In [None]:
# -*- coding: utf-8 -*-
"""Fine-tuning BERT for NER (Named Entity Recognition)"""

# Install necessary libraries for Colab
!pip install transformers torch

# Import libraries
import csv
import os
import numpy as np
import pandas as pd
import torch
import random
import matplotlib.pyplot as plt
from torch.utils.data import TensorDataset, random_split, DataLoader, RandomSampler, SequentialSampler
from transformers import BertTokenizer, BertForTokenClassification, AdamW, get_linear_schedule_with_warmup

# Check if GPU is available
device = torch.device("cuda" if torch.cuda.is_available() else "cpu")
print(f"Using device: {device}")

# Download the MIT Movie Corpus files
!wget -q https://sls.csail.mit.edu/downloads/movie/engtrain.bio -O engtrain.bio
!wget -q https://sls.csail.mit.edu/downloads/movie/engtest.bio -O engtest.bio

print("Downloaded dataset files.")

# Helper function to load and process data
def get_sentences_and_labels(file_path):
    sentences = []  # Store tokenized words lists for each sentence
    labels = []     # Store labels for each word in a sentence
    unique_labels = set()  # Track unique labels

    # Temporary storage for the current sentence
    tokens = []
    token_labels = []

    with open(file_path, newline='', encoding='utf-8') as file:
        line_reader = csv.reader(file, delimiter='\t')

        for line in line_reader:
            # Ignore empty or improperly formatted lines
            if not line or len(line) < 2:
                if tokens:  # End of a sentence
                    sentences.append(tokens)
                    labels.append(token_labels)
                    tokens = []
                    token_labels = []
                continue

            # Extract token and label
            token, label = line[1], line[0]
            tokens.append(token)
            token_labels.append(label)
            unique_labels.add(label)

    # Append the last sentence if not empty
    if tokens:
        sentences.append(tokens)
        labels.append(token_labels)

    return sentences, labels, unique_labels

# Paths to the downloaded dataset files
train_file_path = 'engtrain.bio'
test_file_path = 'engtest.bio'

# Extract sentences, labels, and unique labels for train and test datasets
train_sentences, train_labels, unique_labels_train = get_sentences_and_labels(train_file_path)
test_sentences, test_labels, unique_labels_test = get_sentences_and_labels(test_file_path)

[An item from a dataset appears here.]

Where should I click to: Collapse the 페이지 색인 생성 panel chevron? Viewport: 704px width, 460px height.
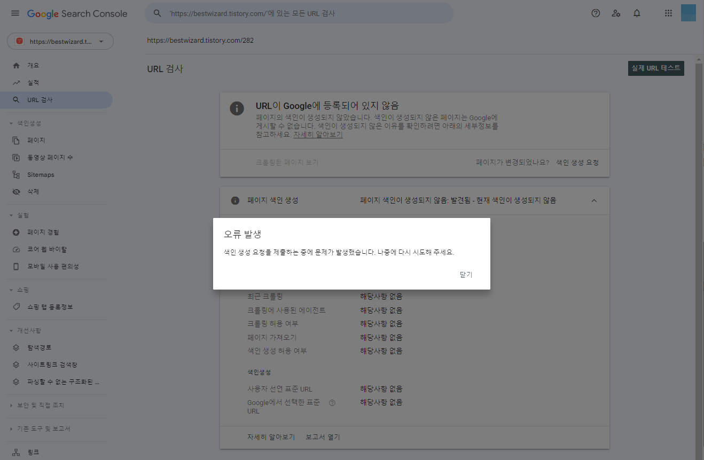coord(594,200)
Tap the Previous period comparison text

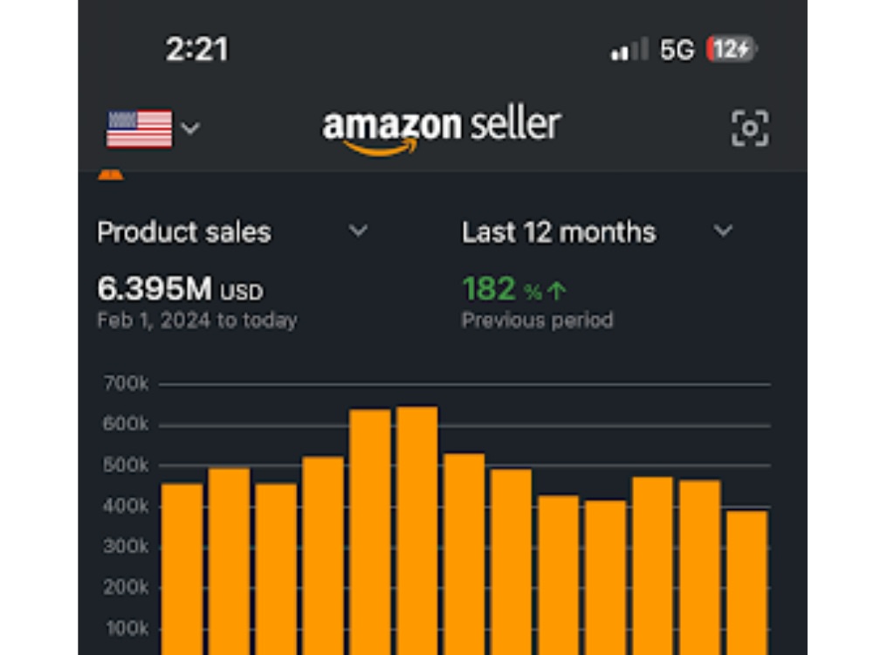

# Combine unique labels from train and test
unique_labels = unique_labels_train.union(unique_labels_test)

# Print dataset details
print(f"Number of sentences in training data: {len(train_sentences)}")
print(f"Number of sentences in testing data: {len(test_sentences)}")
print(f"Number of unique labels: {len(unique_labels)}")

# Create a label-to-ID mapping
label_map = {label: idx for idx, label in enumerate(sorted(unique_labels))}
print(f"Label Map: {label_map}")

# Load the tokenizer
tokenizer = BertTokenizer.from_pretrained('bert-base-cased')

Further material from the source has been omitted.